My goal is to make a static variable 'val' available to a different .c file (just for experimentation) .

so i made a global pointer which holds the address of the static variable, and by this global pointer, i am trying to access the static variable's value in another file .

But,

static int val=33;
int *ptr;
ptr = &val;

gives me error.

while if i do it like this, it works .

static int val=33;
int *ptr = &val;

Why?

2 Answers

2
bruno On

doing

static int val=33;
int *ptr;
ptr = &val; /* define a global variable with an init value */

at global scope you define global variables and for the compiler the implicit type of ptr is int in the line ptr = &val; so this is not compatible with an int*. You cannot have an assignment at global scope, this is why ptr = &val; is not the assignment of ptr previously defined but the definition of a global variable with an initial value.

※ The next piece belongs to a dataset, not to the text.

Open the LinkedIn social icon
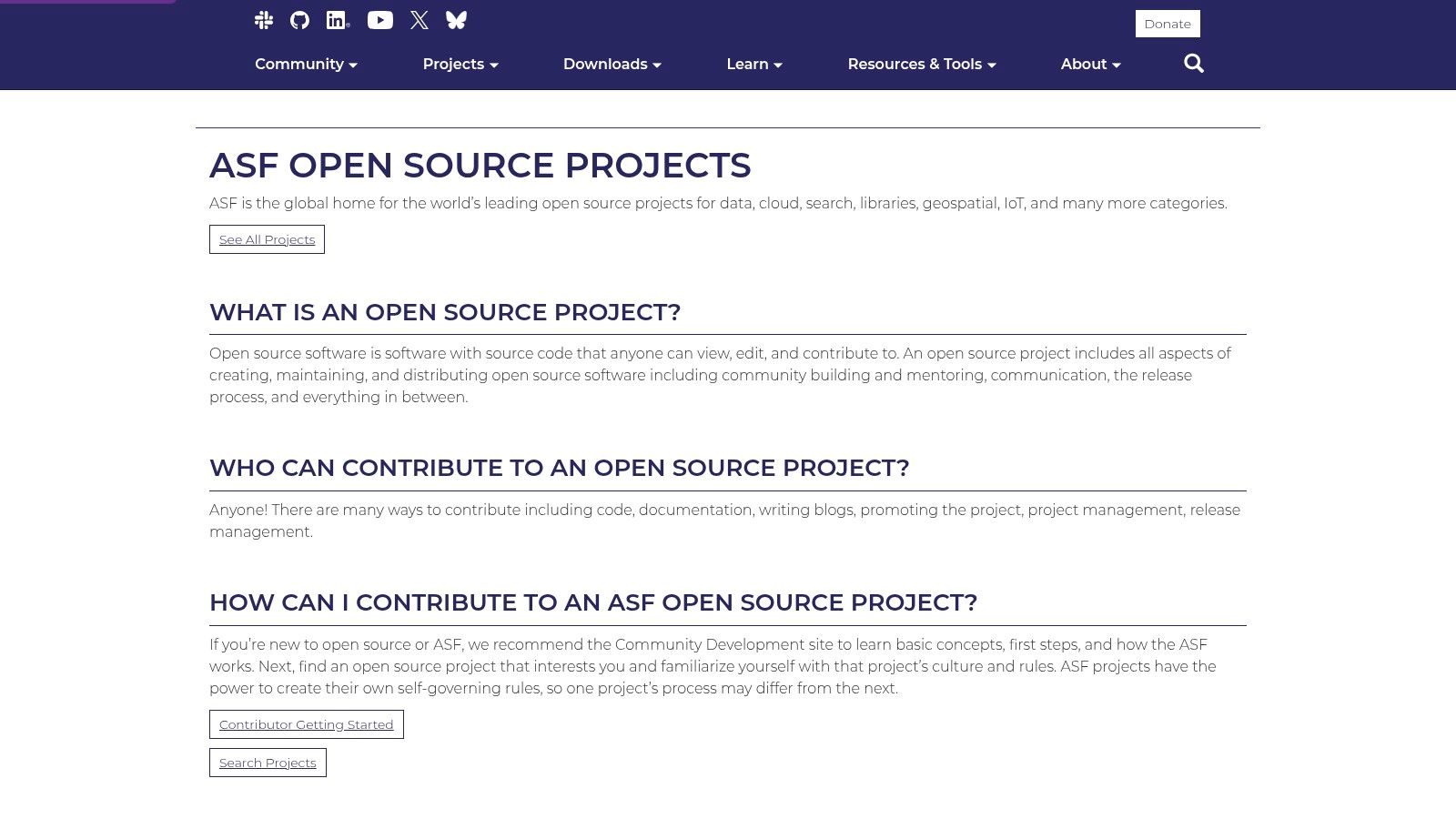This screenshot has height=819, width=1456. 338,20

Putting the code in a local scope there is no problem, for instance with

int main()
{
  static int val=33;
  int *ptr;
  ptr = &val; /* an assignment of ptr */
}

compile without problem

1
Eric Postpischil On

You are using an old or poor quality compiler which assumes int for a missing type.

At file scope, an expression statement such as ptr = &val; is not part of standard C. The compiler is attempting to treat this as a declaration statement. To do that, it assumes a type of int, as if the statement were:

int ptr = &val;

Since ptr was previously declared int *, this new declaration with type int conflicts, and the compiler reports there are conflicting types.

C 2018 6.7.2 2 specifies a constraint for declarations:

At least one type specifier shall be given in the declaration specifiers in each declaration, and in the specifier-qualifier list in each struct declaration and type name.

When a constraint is violated, a compiler should issue a diagnostic message about it. So a good compiler will warn that the type specifier is missing (and not just that the resulting default type conflicts with a prior declaration).